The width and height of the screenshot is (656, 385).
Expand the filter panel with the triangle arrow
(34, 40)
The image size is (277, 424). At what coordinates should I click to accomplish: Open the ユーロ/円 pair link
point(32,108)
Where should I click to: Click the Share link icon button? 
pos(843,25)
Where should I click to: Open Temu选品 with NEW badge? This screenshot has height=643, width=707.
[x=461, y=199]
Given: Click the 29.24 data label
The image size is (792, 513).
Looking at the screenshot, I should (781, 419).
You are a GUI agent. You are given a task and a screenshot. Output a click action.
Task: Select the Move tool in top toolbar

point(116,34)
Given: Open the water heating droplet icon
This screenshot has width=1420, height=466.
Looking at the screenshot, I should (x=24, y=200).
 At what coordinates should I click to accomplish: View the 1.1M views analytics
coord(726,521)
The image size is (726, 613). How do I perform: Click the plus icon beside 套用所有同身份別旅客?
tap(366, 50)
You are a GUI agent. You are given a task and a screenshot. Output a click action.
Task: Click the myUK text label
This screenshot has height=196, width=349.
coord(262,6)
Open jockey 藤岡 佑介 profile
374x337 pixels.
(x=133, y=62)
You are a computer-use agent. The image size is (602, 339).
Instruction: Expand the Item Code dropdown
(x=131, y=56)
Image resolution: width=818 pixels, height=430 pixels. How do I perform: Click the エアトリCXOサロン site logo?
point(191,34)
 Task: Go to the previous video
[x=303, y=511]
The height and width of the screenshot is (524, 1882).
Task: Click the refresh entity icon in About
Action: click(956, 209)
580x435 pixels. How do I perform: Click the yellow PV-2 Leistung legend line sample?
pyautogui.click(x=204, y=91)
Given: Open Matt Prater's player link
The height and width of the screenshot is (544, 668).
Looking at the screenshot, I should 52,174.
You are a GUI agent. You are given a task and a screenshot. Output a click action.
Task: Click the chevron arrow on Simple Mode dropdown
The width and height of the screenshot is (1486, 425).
+===+
• **WHAT IS EXPECTED**: Your task is to quote all of the data word for word.

• **SOLUTION FOR THIS PROBLEM**:
The width and height of the screenshot is (656, 385).
Expand the filter panel with the triangle arrow
(34, 40)
The image size is (277, 424). At what coordinates should I click to accomplish: Open the ユーロ/円 pair link
point(32,108)
Where should I click to: Click the Share link icon button? 
pos(843,25)
Where should I click to: Open Temu选品 with NEW badge? This screenshot has height=643, width=707.
[x=461, y=199]
Given: Click the 29.24 data label
The image size is (792, 513).
Looking at the screenshot, I should (781, 419).
You are a GUI agent. You are given a task and a screenshot. Output a click action.
Task: Select the Move tool in top toolbar

point(116,34)
Given: Open the water heating droplet icon
This screenshot has width=1420, height=466.
Looking at the screenshot, I should (x=24, y=200).
 At what coordinates should I click to accomplish: View the 1.1M views analytics
coord(726,521)
The image size is (726, 613). How do I perform: Click the plus icon beside 套用所有同身份別旅客?
tap(366, 50)
You are a GUI agent. You are given a task and a screenshot. Output a click action.
Task: Click the myUK text label
This screenshot has height=196, width=349.
coord(262,6)
Open jockey 藤岡 佑介 profile
374x337 pixels.
(x=133, y=62)
You are a computer-use agent. The image size is (602, 339).
Instruction: Expand the Item Code dropdown
(x=131, y=56)
Image resolution: width=818 pixels, height=430 pixels. How do I perform: Click the エアトリCXOサロン site logo?
point(191,34)
 Task: Go to the previous video
[x=303, y=511]
The height and width of the screenshot is (524, 1882).
Task: Click the refresh entity icon in About
Action: click(956, 209)
580x435 pixels. How do I perform: Click the yellow PV-2 Leistung legend line sample?
pyautogui.click(x=204, y=91)
Given: Open Matt Prater's player link
The height and width of the screenshot is (544, 668).
Looking at the screenshot, I should 52,174.
You are a GUI agent. You are given a task and a screenshot. Output a click action.
Task: Click the chevron arrow on Simple Mode dropdown
The width and height of the screenshot is (1486, 425).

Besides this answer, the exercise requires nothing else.